- _Exercise prompt_:
Can you pull out, word for word, the stretch of the items from the line containing "Image resolution: width=660" through the line containing "Action: (x=46, y=22)", both lines included, without the pictures?

- _Records supplied_:
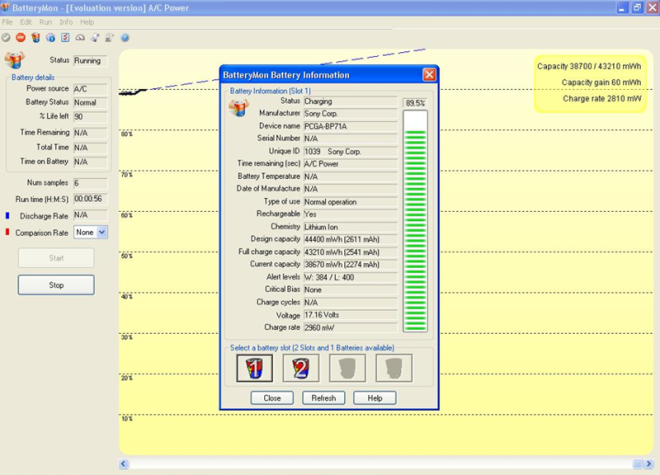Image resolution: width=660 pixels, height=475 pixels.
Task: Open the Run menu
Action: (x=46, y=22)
* * *
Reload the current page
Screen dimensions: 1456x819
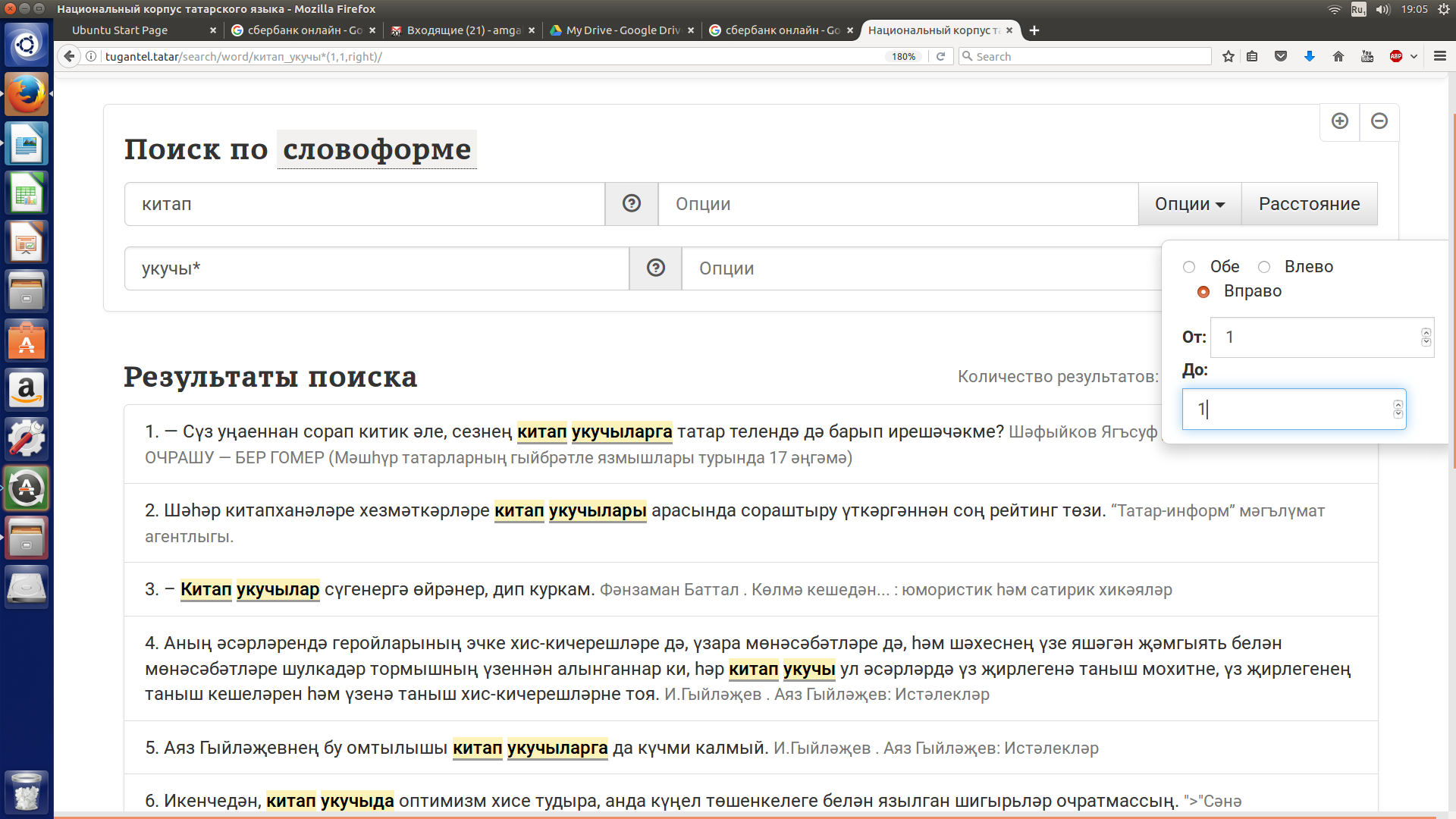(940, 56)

- _Result of the exercise_:
Image resolution: width=660 pixels, height=475 pixels.
Task: Open the Run menu
Action: (x=46, y=22)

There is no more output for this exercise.